/ 7 April 2003

US tanks roll into central Baghdad

US forces this morning mounted their most far-reaching move into Baghdad, going into the heart of the Iraqi capital.

Television pictures showed US armoured vehicles pull up alongside Saddam Hussein’s main presidential palace on the banks of the Tigris, and its defenders fleeing.

Soldiers were also filmed in the Baghdad parade ground, which is marked by a ceremonial arch formed from two crossed swords, by Fox News reporters.

More than 60 tanks and 45 Bradley fighting vehicles entered the city on the western side of the Tigris, pushing further into the capital than at any time since the war began on March 20.

Mortar, artillery and machine gun fire were heard in the city. Visibility dropped as a sandstorm and heavy smoke from oil trenches, set alight in an apparent effort to confuse the invading soldiers, clouded the sky.

Reuters correspondent Samia Nakhoul said that Iraqi and US troops were firing at each other in the heart of the city.

“Baghdad is a battle zone now. It’s shaking with the thud of explosions crashing everywhere, between homes in residential areas,” she said.

“People are indoors because shells are crashing over our heads. Artillery is crashing everywhere.”

A US military representative, Captain Frank Thorp, at central command in Qatar, said that the raid was part of a continuing effort to bring down the Iraqi leadership and “not to take ground”.

A Pentagon official said it would be “hyperbole” to call the attack the battle for Baghdad.

“It sends a powerful message to the regime that we can go wherever we want when we want,” the official said.

“It can’t be anything less than extremely alarming to the regime that an American commander is at the presidential palace in Baghdad.”

It is unclear, however, whether US forces will withdraw after the raid, or when it will end. Ceding captured territory would allow Iraq to claim that it had repelled the soldiers in the battle of perceptions between the two sides.

The Iraqi information minister, Mohammed Saeed al-Sahaf, this morning rejected reports that the US had seized key sites in Baghdad. Speaking at an impromptu press conference outside the Palestine Hotel, he said the US forces would continue to be “slaughtered”.

“Their infidels are committing suicide by the hundreds on the gates of Baghdad. Be assured, Baghdad is safe, protected. Iraqis are heroes,” he said, within sight of US tanks on the other side of the river.

Two US Marines were killed and several wounded when an artillery shell landed on the turret of their amphibious assault vehicle as they fought for two bridges in the east of the city.

The river was identified on US military maps as the Nahr Diyala, a tributary of the Tigris.

‘Chemical Ali found dead’

Ali Hassan al-Majid, who earned the grisly sobriquet Chemical Ali for ordering a poison gas attack that killed thousands of Kurds, has been found dead, the Associated Press reported.

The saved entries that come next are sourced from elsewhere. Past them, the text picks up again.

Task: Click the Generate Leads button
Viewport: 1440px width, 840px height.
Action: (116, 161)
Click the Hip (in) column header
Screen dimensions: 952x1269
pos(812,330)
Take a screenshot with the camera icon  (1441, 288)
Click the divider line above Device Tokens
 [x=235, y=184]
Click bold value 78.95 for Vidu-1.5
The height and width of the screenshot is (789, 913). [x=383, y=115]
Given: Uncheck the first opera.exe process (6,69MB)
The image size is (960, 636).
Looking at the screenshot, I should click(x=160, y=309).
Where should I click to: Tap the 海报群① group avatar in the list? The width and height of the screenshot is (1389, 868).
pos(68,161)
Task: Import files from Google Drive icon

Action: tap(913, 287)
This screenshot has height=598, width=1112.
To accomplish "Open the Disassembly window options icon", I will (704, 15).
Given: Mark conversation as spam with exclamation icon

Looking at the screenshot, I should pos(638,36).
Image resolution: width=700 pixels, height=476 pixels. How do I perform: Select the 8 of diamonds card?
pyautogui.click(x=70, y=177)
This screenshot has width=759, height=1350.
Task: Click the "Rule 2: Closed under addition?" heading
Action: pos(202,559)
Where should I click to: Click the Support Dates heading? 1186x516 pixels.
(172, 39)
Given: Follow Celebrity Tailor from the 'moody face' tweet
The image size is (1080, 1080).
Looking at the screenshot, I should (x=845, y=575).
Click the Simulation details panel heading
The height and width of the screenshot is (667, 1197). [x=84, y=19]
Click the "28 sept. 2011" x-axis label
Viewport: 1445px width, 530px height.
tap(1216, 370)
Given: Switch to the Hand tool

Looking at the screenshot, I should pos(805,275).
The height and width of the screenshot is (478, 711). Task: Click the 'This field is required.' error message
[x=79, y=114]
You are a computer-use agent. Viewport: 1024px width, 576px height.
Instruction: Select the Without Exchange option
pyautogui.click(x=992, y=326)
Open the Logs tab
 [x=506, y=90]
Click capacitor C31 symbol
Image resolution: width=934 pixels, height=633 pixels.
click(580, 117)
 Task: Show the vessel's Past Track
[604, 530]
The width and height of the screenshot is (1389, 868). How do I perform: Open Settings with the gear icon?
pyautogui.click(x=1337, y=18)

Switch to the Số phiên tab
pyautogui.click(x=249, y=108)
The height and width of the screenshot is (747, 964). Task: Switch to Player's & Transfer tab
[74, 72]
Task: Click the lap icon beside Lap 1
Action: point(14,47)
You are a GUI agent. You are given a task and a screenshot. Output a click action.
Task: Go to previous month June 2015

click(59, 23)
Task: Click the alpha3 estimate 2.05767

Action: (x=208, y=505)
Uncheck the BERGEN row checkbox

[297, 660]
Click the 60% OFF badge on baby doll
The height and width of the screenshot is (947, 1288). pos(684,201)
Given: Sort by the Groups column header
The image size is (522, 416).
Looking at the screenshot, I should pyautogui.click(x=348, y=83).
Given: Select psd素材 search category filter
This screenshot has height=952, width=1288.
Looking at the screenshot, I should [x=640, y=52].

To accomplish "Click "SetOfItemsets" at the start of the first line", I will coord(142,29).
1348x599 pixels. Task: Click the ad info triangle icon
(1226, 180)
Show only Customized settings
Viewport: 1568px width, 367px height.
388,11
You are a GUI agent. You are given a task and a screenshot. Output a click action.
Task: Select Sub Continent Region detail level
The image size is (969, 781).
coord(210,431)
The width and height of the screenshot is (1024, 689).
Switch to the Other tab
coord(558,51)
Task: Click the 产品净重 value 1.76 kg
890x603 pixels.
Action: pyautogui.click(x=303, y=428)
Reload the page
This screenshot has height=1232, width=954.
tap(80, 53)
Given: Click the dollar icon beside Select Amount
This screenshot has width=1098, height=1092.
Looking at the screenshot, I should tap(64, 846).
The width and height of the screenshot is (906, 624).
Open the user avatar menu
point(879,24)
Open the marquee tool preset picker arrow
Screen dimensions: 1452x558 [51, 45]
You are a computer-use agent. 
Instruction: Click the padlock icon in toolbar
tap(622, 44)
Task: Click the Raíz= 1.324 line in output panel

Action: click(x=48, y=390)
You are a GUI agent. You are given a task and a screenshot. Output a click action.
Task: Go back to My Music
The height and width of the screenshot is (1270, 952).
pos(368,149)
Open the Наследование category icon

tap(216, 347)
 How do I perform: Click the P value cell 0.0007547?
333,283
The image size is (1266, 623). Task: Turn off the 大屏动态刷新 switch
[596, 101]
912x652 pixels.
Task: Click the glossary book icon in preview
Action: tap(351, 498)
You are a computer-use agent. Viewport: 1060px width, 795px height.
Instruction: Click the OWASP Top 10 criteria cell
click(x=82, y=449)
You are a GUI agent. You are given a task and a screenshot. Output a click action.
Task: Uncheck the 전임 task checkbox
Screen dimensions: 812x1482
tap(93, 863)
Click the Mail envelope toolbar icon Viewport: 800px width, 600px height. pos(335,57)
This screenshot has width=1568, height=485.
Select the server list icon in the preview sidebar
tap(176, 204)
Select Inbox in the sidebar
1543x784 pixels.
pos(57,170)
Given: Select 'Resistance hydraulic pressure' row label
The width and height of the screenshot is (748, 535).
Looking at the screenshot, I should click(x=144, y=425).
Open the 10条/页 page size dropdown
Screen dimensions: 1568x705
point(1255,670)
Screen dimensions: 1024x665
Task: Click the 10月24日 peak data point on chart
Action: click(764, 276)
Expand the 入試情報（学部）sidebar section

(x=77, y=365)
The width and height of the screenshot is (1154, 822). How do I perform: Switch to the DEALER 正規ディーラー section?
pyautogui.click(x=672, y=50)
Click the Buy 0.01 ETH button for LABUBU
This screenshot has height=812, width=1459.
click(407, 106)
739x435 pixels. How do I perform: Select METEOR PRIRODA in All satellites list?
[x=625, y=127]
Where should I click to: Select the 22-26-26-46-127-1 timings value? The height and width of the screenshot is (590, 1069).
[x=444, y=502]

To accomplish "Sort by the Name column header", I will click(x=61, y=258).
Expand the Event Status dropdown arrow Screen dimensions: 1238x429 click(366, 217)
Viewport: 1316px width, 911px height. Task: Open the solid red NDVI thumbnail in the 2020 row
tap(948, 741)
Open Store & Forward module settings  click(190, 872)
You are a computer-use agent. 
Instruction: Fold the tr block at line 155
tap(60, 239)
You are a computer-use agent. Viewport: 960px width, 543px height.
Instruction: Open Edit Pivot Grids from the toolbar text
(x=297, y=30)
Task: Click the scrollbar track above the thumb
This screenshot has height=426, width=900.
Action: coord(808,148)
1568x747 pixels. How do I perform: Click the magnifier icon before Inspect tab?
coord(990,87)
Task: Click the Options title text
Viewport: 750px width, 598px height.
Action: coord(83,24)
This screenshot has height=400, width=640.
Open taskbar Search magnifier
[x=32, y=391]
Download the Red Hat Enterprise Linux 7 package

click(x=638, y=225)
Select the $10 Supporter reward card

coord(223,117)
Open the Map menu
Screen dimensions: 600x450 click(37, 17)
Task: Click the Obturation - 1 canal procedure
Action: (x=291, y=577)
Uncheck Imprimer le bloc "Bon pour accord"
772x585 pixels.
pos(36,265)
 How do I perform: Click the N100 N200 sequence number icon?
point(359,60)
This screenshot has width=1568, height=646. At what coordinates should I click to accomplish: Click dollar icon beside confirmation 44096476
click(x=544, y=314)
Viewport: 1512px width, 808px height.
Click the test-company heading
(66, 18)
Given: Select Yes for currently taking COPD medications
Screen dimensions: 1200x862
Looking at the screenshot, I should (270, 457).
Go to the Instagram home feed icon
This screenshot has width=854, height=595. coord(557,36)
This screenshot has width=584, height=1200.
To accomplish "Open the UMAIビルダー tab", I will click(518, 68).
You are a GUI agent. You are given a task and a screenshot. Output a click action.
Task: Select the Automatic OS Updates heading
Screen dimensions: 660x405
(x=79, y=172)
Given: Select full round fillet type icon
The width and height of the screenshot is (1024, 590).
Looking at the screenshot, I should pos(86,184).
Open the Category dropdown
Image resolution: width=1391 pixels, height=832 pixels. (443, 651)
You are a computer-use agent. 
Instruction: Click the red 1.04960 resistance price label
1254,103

Major Andrew Jackson, of the 3rd Battalion Parachute Regiment, said the body was found along with that of his bodyguard and the head of Iraqi intelligence services in Basra.

Al-Majid was a first cousin of President Saddam, who had entrusted him with the defence of southern Iraq against the invading forces.

He had previously led campaigns against the Kurds in the 80s, of which the Halabja poison gas attack was the most notorious, and is linked to a bloody crackdown against the Shias in southern Iraq after the last Gulf war.

He was apparently killed on Saturday when two coalition aircraft used laser-guided munitions to attack his house in Basra.

British hold ‘most’ of Basra

The discovery of Chemical Ali’s body came as British light-armoured infantry – 50 to 75 vehicles and 700 troops – pushed into Basra, believing resistance might fall apart with the city’s leadership gone.

Captain Al Lockwood, a British military representative, said that the army was in control of most of Iraq’s second city, but continued to face some resistance.

He also confirmed that three British soldiers were killed in fighting.

A British army representative named one of the casualties as Fusilier Kelan John Turrington (18) a member of the Royal Regiment of Fusiliers. He is the youngest Briton to have died in the conflict.

After a two-week siege, soldiers from the 7th Armoured Brigade, the Desert Rats, pushed through Basra’s outskirts from the south-west in a bid to stamp out resistance from paramilitary forces loyal to President Saddam.

The breakthrough came when a second attack was launched hours later by Royal Marines from 3 Commando Brigade, with support from 59 Independent Commando Squadron, Royal Engineers.

The decision to finally seize control of the city was prompted by intelligence from local people who indicated that many Ba’ath party loyalists had fled.

Troops are now testing their hold of the city after encountering “patchy resistance” from isolated pockets of militia, light fire and rocket-propelled grenades.